His move to America has the Rottweiler been tamed?
Anyone doubting Gordon Ramsay's celebrity status across the pond should consider two recent propositions. First, a Hollywood offer to make a "Billy Elliott-style" movie on his rise to stardom. Second, his forthcoming appearance on The Simpsons; the highest of all celebrity accolades ("I hope they keep the swearing in," he says). Meanwhile, his show Hell's Kitchen which follows the British formula of showering hopeless restaurateurs with a mixture of expletives, practical advice and flashes of tenderness is a mega-hit, rated by Daily Variety as "the most compelling show of the new season".

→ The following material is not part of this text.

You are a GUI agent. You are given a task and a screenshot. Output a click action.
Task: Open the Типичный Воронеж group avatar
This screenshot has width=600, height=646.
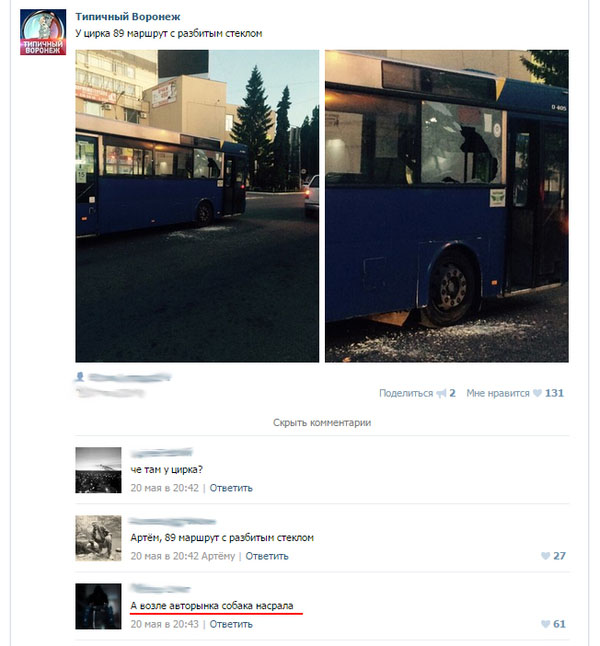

"I do television, so I can do New York," Ramsay told The New Yorker. "Basically, I'm a prostitute. I prostitute myself so I can have a restaurant here." Yet his New York restaurant, while hardly a failure, has not had the storming debut hoped for. It opened last November "with more a whimper than a bang", observes The Sunday Telegraph: critics expecting "a Rottweiler" complained they'd been served a "golden retriever". Ramsay soon found he couldn't compete in the hot-venue stakes with Vanity Fair supremo Graydon Carter's Waverly Inn hardly a promising prelude to his forthcoming launch in LA. With restaurants in Tokyo and Dubai, and one in Paris in the pipeline, Ramsay already spends more time in his jet than in the kitchen. Yet there's no let up in his commercial drive. Gordon Ramsay Holdings plans to grow its turnover to £100m by 2008, and the family coffers are being swelled by his wife Tana's burgeoning TV cookery career. The danger is that the Ramsay name becomes "so ubiquitous it loses its classy connotations".